How does Javascript's Scope work, getting unexpected behavior?

Question

Heres a sample bit of code, similar to that that gave me grief:

for(var i=0;i<3;i++){
    var Proof = true
    if (i == 0){
        Proof = false
        //var CallBack = function(){alert(Proof);}; // true????
        var CallBack = function(){alert(i);};
    }
}

// Whatever happened to local scope? shouldn't CallBack be undefined now?
CallBack()// alert(3), should be 0?

CallBack isn't undefined, it alerts true or 3, could someone please explain to me what is going on that is making it act like this? is there some local keyword I am missing, or does JS not have scope? I am using no framework, and would appreciate some help on how to sort this out, and do this kind of thing properly...

Answer 1

When CallBack is being called, for loop is finished already. So i equals 3.

If you want i to be local, you should write like this:

var CallBack;
for(var i=0;i<3;i++){
    (function(index) {
        var Proof = true
        if (index == 0){
            Proof = false
            //var CallBack = function(){alert(Proof);}; // true????
            CallBack = function(){alert(index);};
        }
    })(i);
}

CallBack()

Here is a demo

UPDATE

Here is an alternative:

var CallBack;
for(var i=0;i<3;i++){
    var Proof = true
    if (i == 0){
        Proof = false
        CallBack = (function(index) {
            return function(){alert(index);};
        })(i);
    }
}

CallBack()

demo

UPDATE 2

EXPLAINATION:

By writing (function(index) {...})(i) we declare an anonymous function and call it immediately (we could also write function(index) {...}(i) but I think the first case is clearer). In javascript, function is also a way to set another scope of variables, so in our case we "remember" the current state of i variable in index variable that is visible only within our anonymous function.

And when the 'CallBack' is called, alert shows 0 because i was equal 0 when that function was called.

Answer 2

JavaScript doesn't have block scope at all (yet, see below). All variables are declared throughout the function in which they appear (or throughout the global scope, if they're at global scope).

Assuming the code you've quoted is the only code in its scope, it's exactly the same as this:

var i;
var Proof;
var Callback;

for(i=0;i<3;i++){
    Proof = true
    if (i == 0){
        Proof = false
        //CallBack = function(){alert(Proof);}; // true????
        CallBack = function(){alert(i);};
    }
}

// Whatever happened to local scope? shouldn't CallBack be undefined now?
CallBack()// alert(3), should be 0?

More (on my blog): Poor, misunderstood var

---

CallBack()// alert(3), should be 0?

No, 3 is correct, because that's the value of i as of when CallBack is called. CallBack is a closure over the context in which it was created. It has an enduring reference to the context (including the i variable), not a copy of what existed when it was created.
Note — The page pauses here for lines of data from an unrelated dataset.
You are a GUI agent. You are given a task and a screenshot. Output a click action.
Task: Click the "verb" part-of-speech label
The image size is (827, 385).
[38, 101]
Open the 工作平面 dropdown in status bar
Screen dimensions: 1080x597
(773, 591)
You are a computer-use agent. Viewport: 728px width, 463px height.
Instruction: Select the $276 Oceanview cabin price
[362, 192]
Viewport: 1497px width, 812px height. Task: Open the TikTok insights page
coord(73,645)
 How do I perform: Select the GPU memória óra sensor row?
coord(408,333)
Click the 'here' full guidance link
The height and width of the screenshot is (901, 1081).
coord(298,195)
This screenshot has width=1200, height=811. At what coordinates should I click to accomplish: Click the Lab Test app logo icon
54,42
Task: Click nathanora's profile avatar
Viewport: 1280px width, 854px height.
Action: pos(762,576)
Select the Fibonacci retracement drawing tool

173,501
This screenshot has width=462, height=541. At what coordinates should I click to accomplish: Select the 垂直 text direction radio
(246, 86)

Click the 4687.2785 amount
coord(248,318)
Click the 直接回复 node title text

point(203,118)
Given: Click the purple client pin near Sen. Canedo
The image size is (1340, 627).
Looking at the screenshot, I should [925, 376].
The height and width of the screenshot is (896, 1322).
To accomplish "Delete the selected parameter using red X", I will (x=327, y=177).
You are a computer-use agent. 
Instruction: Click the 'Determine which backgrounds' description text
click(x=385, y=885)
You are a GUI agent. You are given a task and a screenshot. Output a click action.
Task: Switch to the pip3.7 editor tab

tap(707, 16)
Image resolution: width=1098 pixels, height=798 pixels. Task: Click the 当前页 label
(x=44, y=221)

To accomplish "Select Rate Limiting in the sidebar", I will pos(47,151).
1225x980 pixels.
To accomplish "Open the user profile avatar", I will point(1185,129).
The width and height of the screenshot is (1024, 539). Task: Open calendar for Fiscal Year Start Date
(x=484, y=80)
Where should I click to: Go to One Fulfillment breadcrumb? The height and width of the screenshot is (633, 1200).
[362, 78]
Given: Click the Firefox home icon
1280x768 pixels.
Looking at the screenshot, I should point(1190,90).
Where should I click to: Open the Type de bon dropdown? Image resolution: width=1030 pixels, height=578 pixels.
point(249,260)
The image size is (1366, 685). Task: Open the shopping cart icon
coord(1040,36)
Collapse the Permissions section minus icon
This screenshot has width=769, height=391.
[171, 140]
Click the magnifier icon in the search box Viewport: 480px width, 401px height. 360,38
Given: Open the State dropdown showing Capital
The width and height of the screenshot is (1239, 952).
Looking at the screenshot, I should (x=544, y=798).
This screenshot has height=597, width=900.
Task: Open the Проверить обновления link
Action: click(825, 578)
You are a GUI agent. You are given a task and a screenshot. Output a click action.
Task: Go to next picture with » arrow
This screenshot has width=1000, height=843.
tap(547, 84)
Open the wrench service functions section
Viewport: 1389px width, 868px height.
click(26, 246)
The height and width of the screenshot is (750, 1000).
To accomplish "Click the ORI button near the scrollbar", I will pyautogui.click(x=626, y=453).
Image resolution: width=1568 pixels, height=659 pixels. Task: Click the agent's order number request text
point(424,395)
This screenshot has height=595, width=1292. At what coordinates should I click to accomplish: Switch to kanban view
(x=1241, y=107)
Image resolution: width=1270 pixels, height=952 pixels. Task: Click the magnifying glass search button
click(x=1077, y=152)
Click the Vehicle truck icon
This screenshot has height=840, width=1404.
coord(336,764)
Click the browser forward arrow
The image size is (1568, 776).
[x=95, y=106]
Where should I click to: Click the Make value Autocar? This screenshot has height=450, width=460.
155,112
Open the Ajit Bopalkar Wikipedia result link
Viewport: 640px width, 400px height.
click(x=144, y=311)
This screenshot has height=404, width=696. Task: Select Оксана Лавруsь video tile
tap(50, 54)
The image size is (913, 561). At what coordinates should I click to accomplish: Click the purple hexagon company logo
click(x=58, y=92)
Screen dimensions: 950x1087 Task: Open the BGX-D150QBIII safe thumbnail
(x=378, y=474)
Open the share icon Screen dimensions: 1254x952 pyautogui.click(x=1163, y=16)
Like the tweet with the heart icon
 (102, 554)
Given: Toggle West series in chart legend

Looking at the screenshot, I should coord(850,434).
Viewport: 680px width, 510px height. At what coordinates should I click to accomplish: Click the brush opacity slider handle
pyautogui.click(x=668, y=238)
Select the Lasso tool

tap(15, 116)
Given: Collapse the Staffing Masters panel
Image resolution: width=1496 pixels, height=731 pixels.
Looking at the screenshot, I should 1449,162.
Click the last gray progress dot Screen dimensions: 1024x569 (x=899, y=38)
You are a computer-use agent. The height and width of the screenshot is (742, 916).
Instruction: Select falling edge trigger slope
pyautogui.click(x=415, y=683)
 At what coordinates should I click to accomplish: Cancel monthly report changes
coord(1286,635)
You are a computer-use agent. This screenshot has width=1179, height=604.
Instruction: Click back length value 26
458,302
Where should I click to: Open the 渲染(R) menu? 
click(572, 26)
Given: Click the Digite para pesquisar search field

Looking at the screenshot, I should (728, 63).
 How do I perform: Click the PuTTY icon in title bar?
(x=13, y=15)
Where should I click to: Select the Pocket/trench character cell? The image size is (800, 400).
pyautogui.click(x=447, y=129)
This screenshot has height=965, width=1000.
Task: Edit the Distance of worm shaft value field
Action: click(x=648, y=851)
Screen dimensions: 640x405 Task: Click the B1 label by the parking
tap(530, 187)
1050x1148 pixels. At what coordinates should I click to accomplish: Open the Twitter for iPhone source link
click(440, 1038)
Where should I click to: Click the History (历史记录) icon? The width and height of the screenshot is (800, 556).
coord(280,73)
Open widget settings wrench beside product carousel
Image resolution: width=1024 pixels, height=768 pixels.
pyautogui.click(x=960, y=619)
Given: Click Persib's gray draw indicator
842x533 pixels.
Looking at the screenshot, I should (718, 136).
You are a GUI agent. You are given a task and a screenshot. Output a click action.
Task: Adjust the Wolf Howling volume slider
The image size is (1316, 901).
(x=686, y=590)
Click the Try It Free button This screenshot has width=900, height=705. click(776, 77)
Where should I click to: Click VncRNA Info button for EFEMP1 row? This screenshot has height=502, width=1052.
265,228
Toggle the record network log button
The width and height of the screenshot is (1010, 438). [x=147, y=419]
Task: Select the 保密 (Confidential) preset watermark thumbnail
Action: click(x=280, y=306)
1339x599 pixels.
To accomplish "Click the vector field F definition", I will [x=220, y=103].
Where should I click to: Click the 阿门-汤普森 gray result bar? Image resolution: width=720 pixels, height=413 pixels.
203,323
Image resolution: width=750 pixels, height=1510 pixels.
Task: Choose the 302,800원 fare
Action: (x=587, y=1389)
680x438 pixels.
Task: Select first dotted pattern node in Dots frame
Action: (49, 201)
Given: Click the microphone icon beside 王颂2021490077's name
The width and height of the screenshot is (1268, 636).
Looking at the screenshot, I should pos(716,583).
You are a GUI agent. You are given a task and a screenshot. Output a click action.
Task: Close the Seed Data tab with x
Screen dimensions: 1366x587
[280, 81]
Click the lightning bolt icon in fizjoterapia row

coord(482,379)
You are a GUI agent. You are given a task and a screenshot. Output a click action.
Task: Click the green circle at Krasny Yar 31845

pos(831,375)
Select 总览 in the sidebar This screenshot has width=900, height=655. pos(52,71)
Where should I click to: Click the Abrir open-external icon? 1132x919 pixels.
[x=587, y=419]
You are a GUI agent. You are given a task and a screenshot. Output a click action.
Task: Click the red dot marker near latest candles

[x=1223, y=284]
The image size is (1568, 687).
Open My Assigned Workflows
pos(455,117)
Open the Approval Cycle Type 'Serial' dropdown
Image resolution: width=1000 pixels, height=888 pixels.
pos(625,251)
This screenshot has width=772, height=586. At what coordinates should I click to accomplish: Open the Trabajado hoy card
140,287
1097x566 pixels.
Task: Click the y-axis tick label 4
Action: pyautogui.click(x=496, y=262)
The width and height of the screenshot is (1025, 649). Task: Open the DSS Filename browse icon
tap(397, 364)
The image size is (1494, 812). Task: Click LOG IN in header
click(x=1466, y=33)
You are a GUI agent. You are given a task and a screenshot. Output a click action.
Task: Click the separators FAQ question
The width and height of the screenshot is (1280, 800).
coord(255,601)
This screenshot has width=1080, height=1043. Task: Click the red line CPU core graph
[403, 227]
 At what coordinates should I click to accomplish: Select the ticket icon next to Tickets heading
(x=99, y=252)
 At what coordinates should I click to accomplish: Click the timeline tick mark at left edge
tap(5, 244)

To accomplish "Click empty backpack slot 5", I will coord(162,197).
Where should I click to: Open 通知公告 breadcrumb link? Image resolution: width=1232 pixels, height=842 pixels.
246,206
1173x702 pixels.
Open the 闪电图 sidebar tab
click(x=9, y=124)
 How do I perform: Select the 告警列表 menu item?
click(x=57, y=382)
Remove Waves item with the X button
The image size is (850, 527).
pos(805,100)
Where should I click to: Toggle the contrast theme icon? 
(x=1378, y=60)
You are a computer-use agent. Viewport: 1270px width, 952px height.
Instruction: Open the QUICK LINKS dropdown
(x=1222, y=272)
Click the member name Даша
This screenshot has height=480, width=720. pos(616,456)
If you wanted to get 0 instead, you'd have to have CallBack close over something other than i, something that won't change. The typical way to do that is to use a builder function you pass a value into:

function buildCallBack(index) {
    return function() { alert(index); };
}

Then:

CallBack = buildCallBack(i);

The value of i is passed into buildCallBack as the argument index. buildCallBack creates a function closing over the context of that call to buildCallBack and using that index argument. Since that argument's value is never changed, the callback alerts 0 (in this case) rather than 3.

More (on my blog): Closures are not complicated

---

The reason I said "yet" above is that the next version of the spec (ES6) will introduce new block-scope semantics for the new let and const keywords and block function declarations. var will be unchanged, but if you use let to declare a variable instead, it has block scope rather than function/global scope.